The Irish Times view on the Áras’s finances: transparency is vital

Michael D Higgins’s inaction so far in improving the transparency of the office should prompt the Dáil and Seanad to take the initiative

President Michael D Higgins said during the election campaign that he would explain how the unaudited €317,000 allowance for his office is spent – but would only do so after the election. Photograph: Niall Carson/PA Wire

The presidential election may, for the most part, be best forgotten, but one theme of the campaign – the lack of transparency at Áras an Uachtaráin – should prompt the presidency and the parliament into action.

Shortly before the election, it emerged that the presidency receives an unaudited allowance of €317,000 and that an audit committee for the Áras had not met for nearly four years. The situation was "suboptimal", said the secretary general to the Government, Martin Fraser. President Michael D Higgins gave an even more inadequate response, suggesting he would reveal how the allowance had been spent – but only after the election. Now that he has been re-elected, Higgins should quickly publish details about the spending of the allowance and every other cent of public money received by his office.

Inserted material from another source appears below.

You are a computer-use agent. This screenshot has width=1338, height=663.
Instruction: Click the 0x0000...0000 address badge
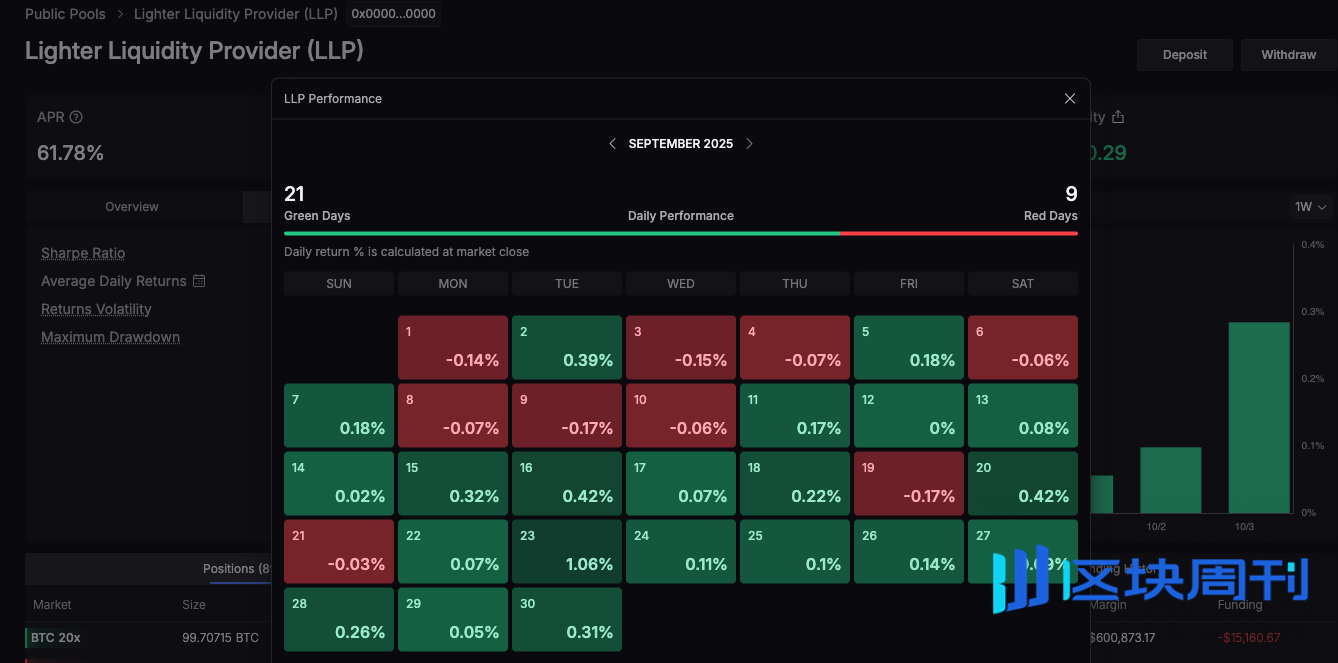click(393, 14)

Throughout the campaign, Higgins said he had no objection to improving the transparency of his office. But he did very little during his first seven years to back up that commitment. His inaction should strengthen the case for the Dáil and Seanad to take the initiative.

Most important is the extension of the Freedom of Information Act to the presidency, which currently – and wrongly – enjoys a total exemption from the legislation. In 2014, the Fine Gael/Labour coalition widened the Act to bring An Garda Síochána, the National Treasury Management Agency, the Central Bank and the refugee agencies under its ambit. Some arms of the State, such as the Garda and the Department of Foreign Affairs, have exemptions for certain types of material whose release could compromise State security or foreign relations. But as far as the Áras is concerned, the Act doesn't exist.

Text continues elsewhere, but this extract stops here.